Problem: After finding the line with "Identify the click" in the data below, set down exactly each line through the one with "Fandom (40, 627)", inclusive, and stop there.

Data to examine:
◆ ◆ ◆ ◆ ◆
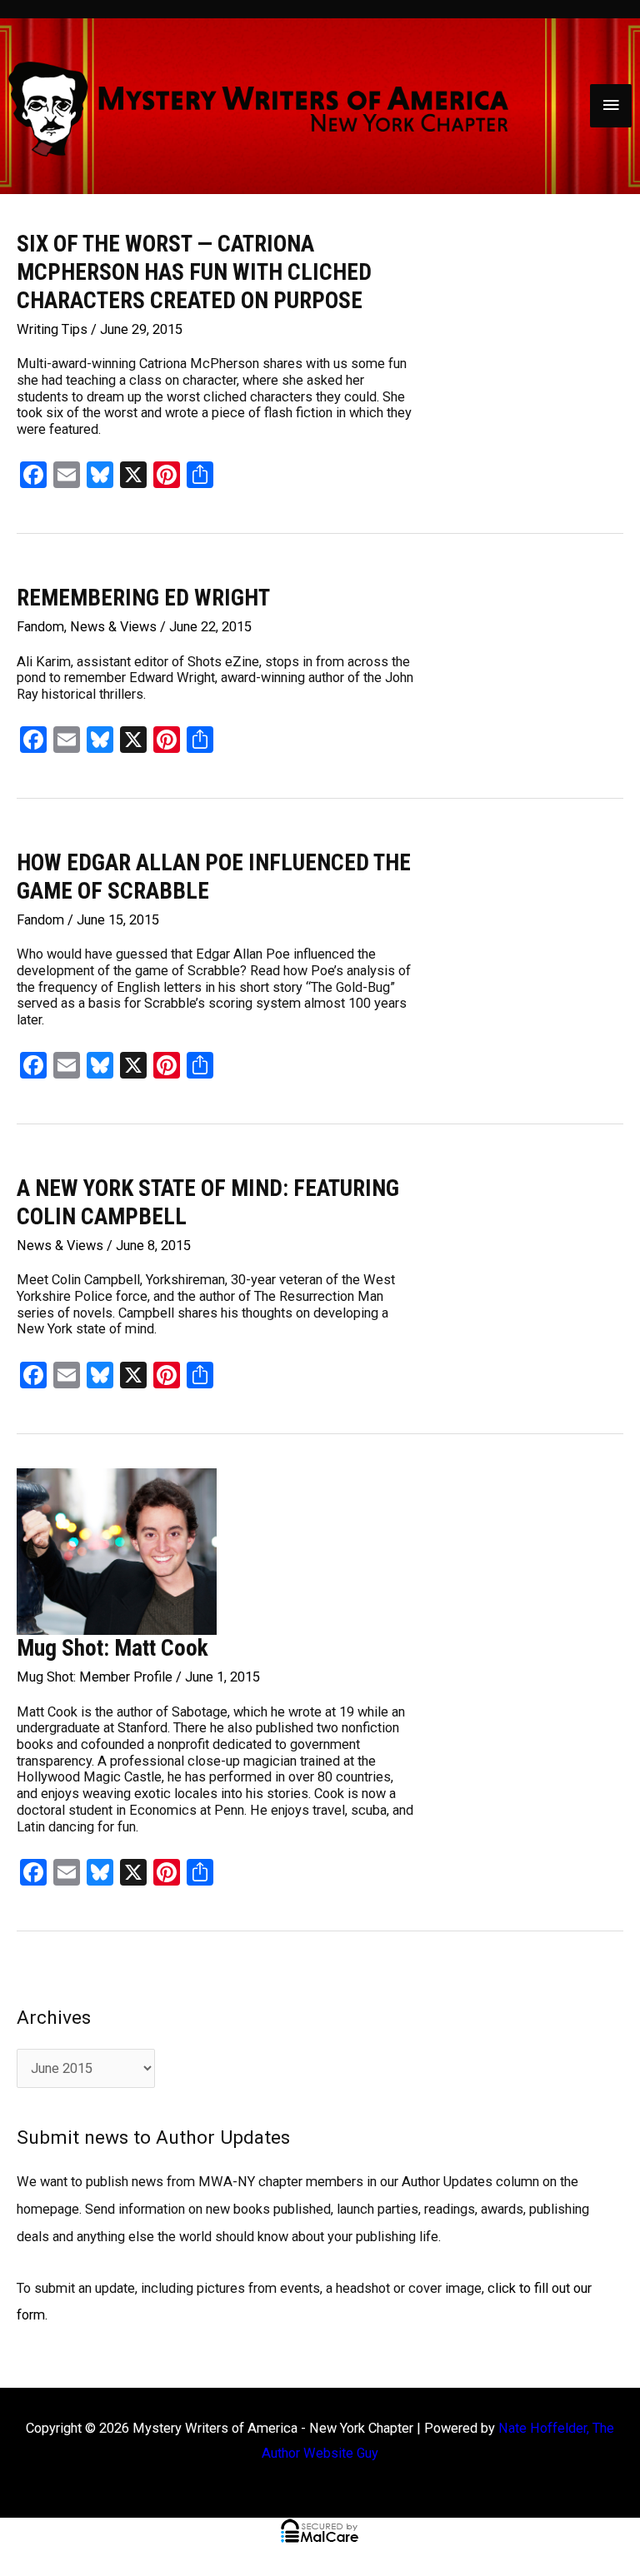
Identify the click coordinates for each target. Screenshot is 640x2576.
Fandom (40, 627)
◆ ◆ ◆ ◆ ◆
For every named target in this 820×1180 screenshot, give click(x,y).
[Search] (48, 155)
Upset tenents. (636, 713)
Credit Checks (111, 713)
◆ ◆ ◆ ◆ ◆
Completed exercise:
Identify the click coordinates for each target. Screenshot is 640x2576.
Fandom (40, 627)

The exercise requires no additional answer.